__Problem requirements__: Repeat precisely the span of lines below that opens with the line containing "Screen dimensions: 627x361" and closes with the line containing "is (1568, 753).", both included.

__Records for processing__:
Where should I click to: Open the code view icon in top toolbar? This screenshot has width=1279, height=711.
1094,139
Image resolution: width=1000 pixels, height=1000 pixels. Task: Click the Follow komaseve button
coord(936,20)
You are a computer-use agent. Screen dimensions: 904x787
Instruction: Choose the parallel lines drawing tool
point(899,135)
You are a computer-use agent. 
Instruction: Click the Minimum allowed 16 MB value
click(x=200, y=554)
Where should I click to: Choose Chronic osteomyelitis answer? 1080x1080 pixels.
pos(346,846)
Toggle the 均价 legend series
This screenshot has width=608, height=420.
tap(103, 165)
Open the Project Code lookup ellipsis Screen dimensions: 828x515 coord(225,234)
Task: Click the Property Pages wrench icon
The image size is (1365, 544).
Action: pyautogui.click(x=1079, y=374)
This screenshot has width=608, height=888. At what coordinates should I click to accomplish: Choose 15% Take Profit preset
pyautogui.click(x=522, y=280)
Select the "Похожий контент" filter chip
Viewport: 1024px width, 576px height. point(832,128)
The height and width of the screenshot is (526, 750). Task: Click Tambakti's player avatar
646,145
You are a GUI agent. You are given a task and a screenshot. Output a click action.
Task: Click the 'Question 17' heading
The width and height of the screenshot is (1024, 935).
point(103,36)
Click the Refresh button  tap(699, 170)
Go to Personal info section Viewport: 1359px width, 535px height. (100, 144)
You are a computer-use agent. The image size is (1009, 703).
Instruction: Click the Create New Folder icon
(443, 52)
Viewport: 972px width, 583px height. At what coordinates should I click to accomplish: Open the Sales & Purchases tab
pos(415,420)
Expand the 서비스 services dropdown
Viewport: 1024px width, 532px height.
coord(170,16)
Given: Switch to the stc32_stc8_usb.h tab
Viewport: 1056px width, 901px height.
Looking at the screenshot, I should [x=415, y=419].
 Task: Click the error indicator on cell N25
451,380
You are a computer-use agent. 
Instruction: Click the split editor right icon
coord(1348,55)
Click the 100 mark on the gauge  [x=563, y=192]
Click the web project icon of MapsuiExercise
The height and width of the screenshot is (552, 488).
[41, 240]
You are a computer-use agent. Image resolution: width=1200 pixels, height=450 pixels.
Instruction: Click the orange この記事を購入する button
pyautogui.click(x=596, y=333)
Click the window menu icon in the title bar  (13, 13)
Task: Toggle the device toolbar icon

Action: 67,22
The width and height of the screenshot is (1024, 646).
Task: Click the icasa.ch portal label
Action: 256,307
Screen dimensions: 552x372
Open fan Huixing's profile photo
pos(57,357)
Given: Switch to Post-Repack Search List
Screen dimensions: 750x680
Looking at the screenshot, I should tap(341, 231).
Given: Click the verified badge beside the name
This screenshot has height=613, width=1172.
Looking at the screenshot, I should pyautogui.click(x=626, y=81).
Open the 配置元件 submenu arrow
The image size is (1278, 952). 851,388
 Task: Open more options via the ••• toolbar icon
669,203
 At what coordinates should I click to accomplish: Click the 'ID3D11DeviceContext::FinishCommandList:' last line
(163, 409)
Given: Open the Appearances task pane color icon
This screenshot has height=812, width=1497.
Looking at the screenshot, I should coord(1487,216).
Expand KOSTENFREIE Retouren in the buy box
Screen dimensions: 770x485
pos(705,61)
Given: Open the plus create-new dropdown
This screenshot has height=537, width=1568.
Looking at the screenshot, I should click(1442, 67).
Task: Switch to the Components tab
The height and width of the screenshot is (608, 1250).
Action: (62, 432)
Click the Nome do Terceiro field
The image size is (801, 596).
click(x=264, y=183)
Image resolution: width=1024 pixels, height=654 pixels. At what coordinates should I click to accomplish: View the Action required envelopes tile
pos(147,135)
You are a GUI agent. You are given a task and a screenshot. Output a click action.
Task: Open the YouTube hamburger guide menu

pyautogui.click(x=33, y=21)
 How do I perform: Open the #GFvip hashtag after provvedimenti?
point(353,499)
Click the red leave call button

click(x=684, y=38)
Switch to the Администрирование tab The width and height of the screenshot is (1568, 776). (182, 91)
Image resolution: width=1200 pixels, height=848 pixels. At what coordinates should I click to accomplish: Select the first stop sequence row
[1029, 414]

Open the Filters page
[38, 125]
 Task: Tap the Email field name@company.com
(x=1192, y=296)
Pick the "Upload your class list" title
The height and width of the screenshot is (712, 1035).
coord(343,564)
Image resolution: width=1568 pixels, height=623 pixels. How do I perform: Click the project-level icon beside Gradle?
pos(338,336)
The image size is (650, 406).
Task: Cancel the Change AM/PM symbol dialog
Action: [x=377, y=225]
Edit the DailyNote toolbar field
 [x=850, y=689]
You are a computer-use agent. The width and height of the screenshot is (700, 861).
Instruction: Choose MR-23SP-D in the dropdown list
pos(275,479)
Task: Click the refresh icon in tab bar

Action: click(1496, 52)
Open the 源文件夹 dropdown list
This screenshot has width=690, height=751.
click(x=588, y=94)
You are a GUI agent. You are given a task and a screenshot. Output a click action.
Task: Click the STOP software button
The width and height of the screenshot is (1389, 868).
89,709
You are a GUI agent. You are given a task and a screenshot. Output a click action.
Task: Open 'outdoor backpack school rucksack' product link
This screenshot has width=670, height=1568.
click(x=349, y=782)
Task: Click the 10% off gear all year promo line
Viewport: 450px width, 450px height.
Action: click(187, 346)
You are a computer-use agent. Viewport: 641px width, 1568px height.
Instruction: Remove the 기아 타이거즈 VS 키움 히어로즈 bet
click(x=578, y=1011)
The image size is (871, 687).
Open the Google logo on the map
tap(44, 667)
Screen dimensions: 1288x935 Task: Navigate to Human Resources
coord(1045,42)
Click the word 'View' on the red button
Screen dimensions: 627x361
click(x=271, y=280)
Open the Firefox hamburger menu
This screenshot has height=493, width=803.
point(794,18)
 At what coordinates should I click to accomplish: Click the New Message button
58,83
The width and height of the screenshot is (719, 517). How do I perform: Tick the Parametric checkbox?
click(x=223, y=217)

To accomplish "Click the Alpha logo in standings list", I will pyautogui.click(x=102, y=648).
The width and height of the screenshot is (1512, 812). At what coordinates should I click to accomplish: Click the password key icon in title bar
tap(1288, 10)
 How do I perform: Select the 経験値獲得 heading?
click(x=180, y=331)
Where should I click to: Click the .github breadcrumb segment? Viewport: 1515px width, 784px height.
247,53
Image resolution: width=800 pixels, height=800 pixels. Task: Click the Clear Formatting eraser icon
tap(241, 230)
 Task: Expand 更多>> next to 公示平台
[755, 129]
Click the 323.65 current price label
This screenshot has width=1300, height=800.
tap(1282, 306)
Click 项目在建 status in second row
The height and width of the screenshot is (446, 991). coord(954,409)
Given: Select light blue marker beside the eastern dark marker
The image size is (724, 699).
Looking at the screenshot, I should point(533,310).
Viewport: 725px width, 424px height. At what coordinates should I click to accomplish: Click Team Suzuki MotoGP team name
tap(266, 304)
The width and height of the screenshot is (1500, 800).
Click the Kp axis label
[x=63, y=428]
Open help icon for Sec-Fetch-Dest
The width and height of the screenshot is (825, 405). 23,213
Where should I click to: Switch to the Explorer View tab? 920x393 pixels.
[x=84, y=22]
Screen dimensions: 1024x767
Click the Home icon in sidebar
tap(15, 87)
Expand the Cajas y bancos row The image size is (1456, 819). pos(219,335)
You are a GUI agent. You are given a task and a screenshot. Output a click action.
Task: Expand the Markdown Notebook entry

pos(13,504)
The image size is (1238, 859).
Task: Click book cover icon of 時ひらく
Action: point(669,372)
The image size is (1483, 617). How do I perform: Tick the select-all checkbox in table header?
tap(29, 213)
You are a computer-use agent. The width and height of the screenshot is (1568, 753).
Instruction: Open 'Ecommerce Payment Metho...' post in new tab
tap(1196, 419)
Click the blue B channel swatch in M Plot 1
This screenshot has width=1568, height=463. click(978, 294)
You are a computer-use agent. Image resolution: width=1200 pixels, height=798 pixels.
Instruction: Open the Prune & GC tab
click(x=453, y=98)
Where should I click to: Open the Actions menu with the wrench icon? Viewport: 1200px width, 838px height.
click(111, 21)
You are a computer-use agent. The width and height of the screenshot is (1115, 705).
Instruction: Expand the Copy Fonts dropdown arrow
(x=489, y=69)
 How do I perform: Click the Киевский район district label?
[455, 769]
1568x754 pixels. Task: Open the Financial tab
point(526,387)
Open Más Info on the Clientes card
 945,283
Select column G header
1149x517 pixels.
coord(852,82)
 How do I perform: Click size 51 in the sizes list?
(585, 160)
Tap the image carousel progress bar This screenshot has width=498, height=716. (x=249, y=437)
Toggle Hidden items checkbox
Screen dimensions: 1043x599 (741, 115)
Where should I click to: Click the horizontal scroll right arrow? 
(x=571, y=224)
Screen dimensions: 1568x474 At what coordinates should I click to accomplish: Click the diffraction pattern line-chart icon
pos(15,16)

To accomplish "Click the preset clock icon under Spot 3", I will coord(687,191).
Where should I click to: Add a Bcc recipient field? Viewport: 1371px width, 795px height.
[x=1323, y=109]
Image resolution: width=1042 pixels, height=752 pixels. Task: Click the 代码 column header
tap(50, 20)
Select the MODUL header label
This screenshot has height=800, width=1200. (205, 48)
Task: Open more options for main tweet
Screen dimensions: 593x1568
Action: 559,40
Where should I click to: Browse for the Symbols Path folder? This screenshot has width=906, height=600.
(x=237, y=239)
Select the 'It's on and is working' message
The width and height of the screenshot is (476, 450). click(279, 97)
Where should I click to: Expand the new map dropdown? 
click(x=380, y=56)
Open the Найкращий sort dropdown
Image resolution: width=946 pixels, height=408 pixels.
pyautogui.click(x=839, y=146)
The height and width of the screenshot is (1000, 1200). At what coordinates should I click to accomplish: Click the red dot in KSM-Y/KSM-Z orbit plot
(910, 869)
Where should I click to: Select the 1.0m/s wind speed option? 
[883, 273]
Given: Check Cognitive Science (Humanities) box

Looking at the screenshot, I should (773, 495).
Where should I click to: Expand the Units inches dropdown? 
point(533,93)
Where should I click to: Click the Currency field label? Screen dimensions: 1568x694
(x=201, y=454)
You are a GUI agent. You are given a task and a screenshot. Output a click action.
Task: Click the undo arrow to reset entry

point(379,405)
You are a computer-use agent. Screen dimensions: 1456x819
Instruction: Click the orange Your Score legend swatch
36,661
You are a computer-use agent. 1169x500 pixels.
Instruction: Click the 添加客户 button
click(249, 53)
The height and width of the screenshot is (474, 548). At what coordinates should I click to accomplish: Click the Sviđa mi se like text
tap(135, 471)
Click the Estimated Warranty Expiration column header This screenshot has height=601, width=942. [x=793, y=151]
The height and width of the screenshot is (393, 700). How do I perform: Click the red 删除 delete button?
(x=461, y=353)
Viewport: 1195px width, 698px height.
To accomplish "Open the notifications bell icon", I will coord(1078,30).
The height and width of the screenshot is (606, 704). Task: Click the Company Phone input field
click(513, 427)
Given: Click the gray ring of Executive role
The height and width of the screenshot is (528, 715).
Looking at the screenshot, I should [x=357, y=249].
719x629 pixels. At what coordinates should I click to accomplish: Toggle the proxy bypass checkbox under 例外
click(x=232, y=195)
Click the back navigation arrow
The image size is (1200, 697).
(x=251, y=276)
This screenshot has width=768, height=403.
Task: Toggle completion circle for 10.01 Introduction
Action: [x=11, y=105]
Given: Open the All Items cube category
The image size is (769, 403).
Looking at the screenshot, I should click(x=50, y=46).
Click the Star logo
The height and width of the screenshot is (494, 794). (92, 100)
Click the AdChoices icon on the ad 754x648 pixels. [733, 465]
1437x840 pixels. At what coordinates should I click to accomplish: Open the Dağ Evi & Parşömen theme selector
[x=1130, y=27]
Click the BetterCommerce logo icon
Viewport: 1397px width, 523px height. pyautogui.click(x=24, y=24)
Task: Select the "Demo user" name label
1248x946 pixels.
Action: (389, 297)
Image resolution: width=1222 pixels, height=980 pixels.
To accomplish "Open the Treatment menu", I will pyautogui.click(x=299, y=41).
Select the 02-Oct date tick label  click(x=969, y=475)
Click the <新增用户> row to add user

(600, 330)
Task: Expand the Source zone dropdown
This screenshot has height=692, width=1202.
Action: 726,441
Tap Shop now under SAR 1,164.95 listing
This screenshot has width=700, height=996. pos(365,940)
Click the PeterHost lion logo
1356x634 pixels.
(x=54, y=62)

__Answer__:
Screen dimensions: 627x361
click(x=271, y=280)
Open the Firefox hamburger menu
This screenshot has height=493, width=803.
point(794,18)
 At what coordinates should I click to accomplish: Click the New Message button
58,83
The width and height of the screenshot is (719, 517). How do I perform: Tick the Parametric checkbox?
click(x=223, y=217)

To accomplish "Click the Alpha logo in standings list", I will pyautogui.click(x=102, y=648).
The width and height of the screenshot is (1512, 812). At what coordinates should I click to accomplish: Click the password key icon in title bar
tap(1288, 10)
 How do I perform: Select the 経験値獲得 heading?
click(x=180, y=331)
Where should I click to: Click the .github breadcrumb segment? Viewport: 1515px width, 784px height.
247,53
Image resolution: width=800 pixels, height=800 pixels. Task: Click the Clear Formatting eraser icon
tap(241, 230)
 Task: Expand 更多>> next to 公示平台
[755, 129]
Click the 323.65 current price label
This screenshot has width=1300, height=800.
tap(1282, 306)
Click 项目在建 status in second row
The height and width of the screenshot is (446, 991). coord(954,409)
Given: Select light blue marker beside the eastern dark marker
The image size is (724, 699).
Looking at the screenshot, I should point(533,310).
Viewport: 725px width, 424px height. At what coordinates should I click to accomplish: Click Team Suzuki MotoGP team name
tap(266, 304)
The width and height of the screenshot is (1500, 800).
Click the Kp axis label
[x=63, y=428]
Open help icon for Sec-Fetch-Dest
The width and height of the screenshot is (825, 405). 23,213
Where should I click to: Switch to the Explorer View tab? 920x393 pixels.
[x=84, y=22]
Screen dimensions: 1024x767
Click the Home icon in sidebar
tap(15, 87)
Expand the Cajas y bancos row The image size is (1456, 819). pos(219,335)
You are a GUI agent. You are given a task and a screenshot. Output a click action.
Task: Expand the Markdown Notebook entry

pos(13,504)
The image size is (1238, 859).
Task: Click book cover icon of 時ひらく
Action: point(669,372)
The image size is (1483, 617). How do I perform: Tick the select-all checkbox in table header?
tap(29, 213)
You are a computer-use agent. The width and height of the screenshot is (1568, 753).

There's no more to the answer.